Charles James Berridge Aldis (16 January 1808 – 26 July 1872) was an English physician, son of Sir Charles Aldis.

==Biography==
He was born in London on 16 January 1808, and was educated at St Paul's School and Trinity College, Cambridge, graduating B.A. in January 1831. He studied medicine at Addenbrooke's Hospital, Cambridge, and St. George's Hospital, London, and became M.D. Cambridge in 1837, and fellow of the Royal College of Physicians in 1838. He lectured on medicine first at his own house, afterwards at the Hunterian School of Medicine and at the Aldersgate Street School. He was successively physician to the London Dispensary, 1839; the Surrey Dispensary, 1843; the Farringdon Dispensary, 1844; the Western Dispensary, Westminster; and the St. Paul and St. Barnabas Dispensary, Pimlico, founded in 1848. A great part of Aldis's life was occupied in the arduous and unremunerated service of these institutions.
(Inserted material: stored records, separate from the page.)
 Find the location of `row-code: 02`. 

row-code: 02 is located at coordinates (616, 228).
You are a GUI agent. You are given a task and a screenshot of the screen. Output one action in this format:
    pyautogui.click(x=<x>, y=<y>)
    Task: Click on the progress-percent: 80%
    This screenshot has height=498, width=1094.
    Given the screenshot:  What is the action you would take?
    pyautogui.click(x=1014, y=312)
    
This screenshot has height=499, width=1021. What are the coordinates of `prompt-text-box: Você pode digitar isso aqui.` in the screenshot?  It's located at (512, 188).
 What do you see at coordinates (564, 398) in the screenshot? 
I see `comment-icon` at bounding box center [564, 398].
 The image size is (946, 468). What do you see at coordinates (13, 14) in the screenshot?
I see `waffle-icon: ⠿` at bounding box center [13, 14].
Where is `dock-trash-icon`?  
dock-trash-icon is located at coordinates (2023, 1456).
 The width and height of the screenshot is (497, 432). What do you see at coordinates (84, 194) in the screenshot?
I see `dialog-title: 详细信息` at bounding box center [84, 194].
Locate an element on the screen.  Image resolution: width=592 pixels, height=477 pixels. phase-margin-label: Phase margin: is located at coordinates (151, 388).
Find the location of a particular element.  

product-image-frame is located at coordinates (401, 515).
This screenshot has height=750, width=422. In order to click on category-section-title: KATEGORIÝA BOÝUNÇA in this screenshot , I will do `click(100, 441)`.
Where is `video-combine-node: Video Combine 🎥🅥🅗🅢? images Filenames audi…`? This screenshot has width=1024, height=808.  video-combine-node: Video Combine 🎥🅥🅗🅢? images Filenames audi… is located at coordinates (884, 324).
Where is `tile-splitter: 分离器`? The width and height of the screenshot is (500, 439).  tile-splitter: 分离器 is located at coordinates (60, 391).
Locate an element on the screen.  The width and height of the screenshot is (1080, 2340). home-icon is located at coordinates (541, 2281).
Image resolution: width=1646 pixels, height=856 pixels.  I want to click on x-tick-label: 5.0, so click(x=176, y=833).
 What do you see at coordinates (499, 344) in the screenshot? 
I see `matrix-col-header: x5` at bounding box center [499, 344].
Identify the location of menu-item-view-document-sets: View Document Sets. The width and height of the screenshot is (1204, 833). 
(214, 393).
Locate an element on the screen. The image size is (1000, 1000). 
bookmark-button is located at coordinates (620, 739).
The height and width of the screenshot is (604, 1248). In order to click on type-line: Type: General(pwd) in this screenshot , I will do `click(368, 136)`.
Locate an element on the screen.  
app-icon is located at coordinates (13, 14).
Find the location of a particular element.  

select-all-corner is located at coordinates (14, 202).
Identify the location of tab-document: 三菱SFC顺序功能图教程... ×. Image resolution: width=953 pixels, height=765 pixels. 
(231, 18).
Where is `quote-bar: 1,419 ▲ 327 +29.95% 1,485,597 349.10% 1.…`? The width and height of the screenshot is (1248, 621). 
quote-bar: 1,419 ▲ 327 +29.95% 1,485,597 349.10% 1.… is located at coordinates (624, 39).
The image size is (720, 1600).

Aldis took great interest in the sanitary condition of great towns, and co-operated with eminent sanitary reformers in drawing attention to the subject. He gave evidence before the Health of Towns Commission, 1844, and by his numerous publications contributed to the improvements which have since been effected. When medical officers of health were appointed under the Metropolis Local Management Act in 1855, Aldis was elected to that office in the parish of St. George's, Hanover Square. He discharged the duties of this office till his death with singular energy and devotion, and set the example of how such work ought to be done. He became well known also for his zeal in carrying out the provisions of the Workshops' Regulation Act as applied to the limitation of hours of work in dressmakers' and similar establishments in London. This field of work he made specially his own, and to no one man is a larger share of credit due for the amelioration which has been effected of late years in the condition of the poor women employed in such businesses. Aldis also took an active part in the Social Science Association, the Association of Medical Officers of Health, and similar bodies, and was in all ways one of the most energetic of medical sanitary reformers. He was an active member of the council of the College of Physicians, and in 1859 was selected to deliver the Harveian Oration (in Latin). He was a man of scholarship and culture. His practical wisdom is shown in a sensible lecture on the power of individuals to resist melancholy, and in other popular lectures.

Notwithstanding his unwearied industry and an integrity of character which won universal respect, it is understood that Aldis was far from prosperous. His life was spent in working and waiting for success which never came. In 1867 a testimonial of substantial value was presented to him by some well-known men interested in philanthropic and sanitary work. He died suddenly of heart disease on 26 July 1872.

==Works==
He wrote:
- ‘An Introduction to Hospital Practice,’ &c., 8vo, London, 1835 and 1837.
- ‘On the Poisonous Effects of Coal Gas’ in ‘Med. Chir. Trans.’ xlv. 99 and 107.
- ‘On the Power of Individuals to prevent Melancholy in themselves,’ 12mo, London, 1860.
- ‘Lecture on the Sanitary Condition of Large Towns and of Belgravia,’ 12mo, London, 1857.
- ‘Oratio ex Harveii Instituto,’ 4to, London, 1859.
He also drew up numerous reports on the sanitary condition of London, and contributed papers to the medical journals.